Akan tetapi maksud ayat ini masih terbuka peluang untuk didiskusikan, karena ayat tersebut menggunakan kata-kata bersayap. Para mufassir juga masih berbeda pendapat, siapa sebenarnya yang dimaksud dengan "diri yang satu" (nafs al-wahidah), siapa yang ditunjuk pada kata ganti (dhamir) "dari padanya" (minha), dan apa yang dimaksud "pasangan" (zawy) pada ayat tersebut?
Kitab-kitab tafsir mu'tabar dari kalangan jumhur seperti Tafsir al-Qurthubi, Tafsir al-Mizan, Tafsir Ibn Katsir, Tafsir al-Bahr al-Muhith, Tafsir Ruh al-Bayan, Tafsir al-Kasysyaf, Tafsir al-Sa'ud, Tafsir Jami al-Bayan an Tafsir al-Maraghi, semuanya menafsirkan kata nafs al-wahidah dengan Adam, dan dhamir minha ditafsirkan dengan "dari bagian tubuh Adam", dan kata zawj ditafsirkan dengan Hawa, isteri Adam. Ulama lain seperti Abu Muslim al-Isfahani, sebagaimana dikutip al-Razi dalam tafsirnya (Tafsir al-Razi), mengatakan bahwa dlamir "ha" pada kata minha bukan dari bagian tubuh Adam tetapi "dari jins (gen), unsur pembentuk Adam".117 Pendapat lain dikemukakan oleh ulama Syi'ah yang mengartikan al-nafs al-wahidah dengan "roh" (soul).118
Kedua pendapat terakhir yang berbeda dengan pendapat jumhur ulama cukup beralasan pula.
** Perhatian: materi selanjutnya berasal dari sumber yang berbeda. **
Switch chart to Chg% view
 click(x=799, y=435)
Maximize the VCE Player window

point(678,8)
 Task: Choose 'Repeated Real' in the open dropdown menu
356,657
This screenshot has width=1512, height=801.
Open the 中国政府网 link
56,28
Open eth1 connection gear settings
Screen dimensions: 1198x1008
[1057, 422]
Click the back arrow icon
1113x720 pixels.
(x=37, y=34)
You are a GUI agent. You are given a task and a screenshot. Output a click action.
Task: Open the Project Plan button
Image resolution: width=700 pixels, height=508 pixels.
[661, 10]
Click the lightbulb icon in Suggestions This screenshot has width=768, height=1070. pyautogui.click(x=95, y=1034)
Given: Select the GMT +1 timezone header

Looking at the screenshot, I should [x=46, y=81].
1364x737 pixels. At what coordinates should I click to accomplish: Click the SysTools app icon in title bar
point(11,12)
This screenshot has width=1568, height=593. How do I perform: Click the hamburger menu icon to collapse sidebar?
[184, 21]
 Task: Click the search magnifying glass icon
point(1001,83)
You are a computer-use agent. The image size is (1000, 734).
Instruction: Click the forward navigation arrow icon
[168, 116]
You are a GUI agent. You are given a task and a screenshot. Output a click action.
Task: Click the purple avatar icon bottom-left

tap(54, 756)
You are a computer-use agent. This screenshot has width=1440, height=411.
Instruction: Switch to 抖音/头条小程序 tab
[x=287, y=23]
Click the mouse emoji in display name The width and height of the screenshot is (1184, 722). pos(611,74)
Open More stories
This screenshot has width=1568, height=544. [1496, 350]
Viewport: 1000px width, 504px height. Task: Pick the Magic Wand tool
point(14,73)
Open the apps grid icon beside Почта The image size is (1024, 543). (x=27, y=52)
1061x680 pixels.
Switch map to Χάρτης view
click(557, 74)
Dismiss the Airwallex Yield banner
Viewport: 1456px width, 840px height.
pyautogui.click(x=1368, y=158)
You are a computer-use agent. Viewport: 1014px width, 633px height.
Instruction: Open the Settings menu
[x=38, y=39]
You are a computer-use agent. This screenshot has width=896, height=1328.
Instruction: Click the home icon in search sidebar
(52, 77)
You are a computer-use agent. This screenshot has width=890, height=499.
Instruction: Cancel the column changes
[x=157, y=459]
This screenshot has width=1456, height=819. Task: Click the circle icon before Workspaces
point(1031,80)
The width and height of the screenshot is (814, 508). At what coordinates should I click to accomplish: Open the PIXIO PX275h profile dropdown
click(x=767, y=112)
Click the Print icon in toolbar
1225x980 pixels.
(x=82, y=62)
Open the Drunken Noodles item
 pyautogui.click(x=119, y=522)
Jika diteliti secara cermat penggunaan kata nafs yang terulang 295 kali dalam berbagai bentuknya dalam al-Qur'an, tidak satupun dengan tegas menunjuk kepada Adam. Kata nafs kadang-kadang berarti "jiwa" (Q., s. al-Ma'idah/5:32), "nafsu" (Q., s. al-Fajr/89:27), "nyawa/roh" (Q., s. al-'Ankabut/29:57). Kata al-nafs al-wahidah sebagai "asal-usul kejadian" terulang lima kali tetapi itu semua tidak mesti berarti Adam, karena pada ayat lain, seperti Q., s. al-Syu'ra/42:11, nafs itu juga menjadi asal-usul binatang.119 Kalau dikatakan al-nafs al-wahidah ialah Adam, berarti Adam juga menjadi asal-usul kejadian hewan dan tumbuh-tumbuhan?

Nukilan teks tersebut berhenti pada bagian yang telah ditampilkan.